Jesus answered her, “If you knew the Gift of God and who it is that asks you for a drink, you would have asked Him, and He would have given you LIVING WATER.” John 4:10 ~ NIV

It is interesting that when the woman perceived him as a prophet, she immediately associated worship with Christ’s concerns. Then as she alluded to her forefathers, the Messiah brings His Father into the conversation, and there true worship is defined!

This painting also represents a modern day application to hearts thirsty for True Spiritual Drink, drawing attention that God the Father is Spirit, and so to be worshiped in Spirit and in Truth, according to Christ Jesus, (John 4:23).

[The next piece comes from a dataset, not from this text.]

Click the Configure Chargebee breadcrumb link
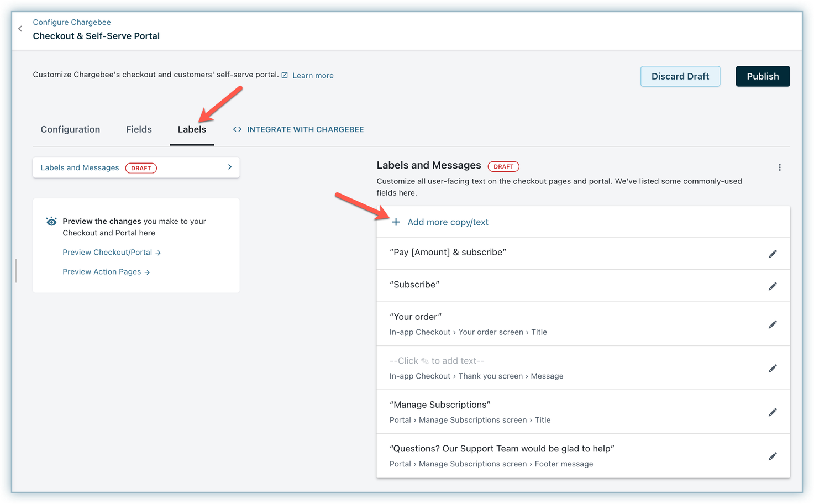The height and width of the screenshot is (504, 814). click(72, 22)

At a level perhaps less recondite, the painting shows an Indian woman carrying water from a cistern or water hole, not uncommon to many third-world cultures of our day. She emerges from a backdrop of both water and of wordless books. This imagery is meant to present the idea that within her water pots, she is indeed taking the very words from pages of Scripture.

Here the water she carries is symbolic of the Word of God. This symbolism is purposed not only to engage the viewer to consider both the water and the books, but also the curious position of the woman in between. Of a lower class in the caste system, surely she is “one of the least of these”, ~ (Matthew, 25).

It is hoped that the viewer will go beyond the framework of the illustration, to recount the passages of the Bible involved. For to endear them, as the woman at Jacob’s Well obviously did, one will be moved to love and obey God also.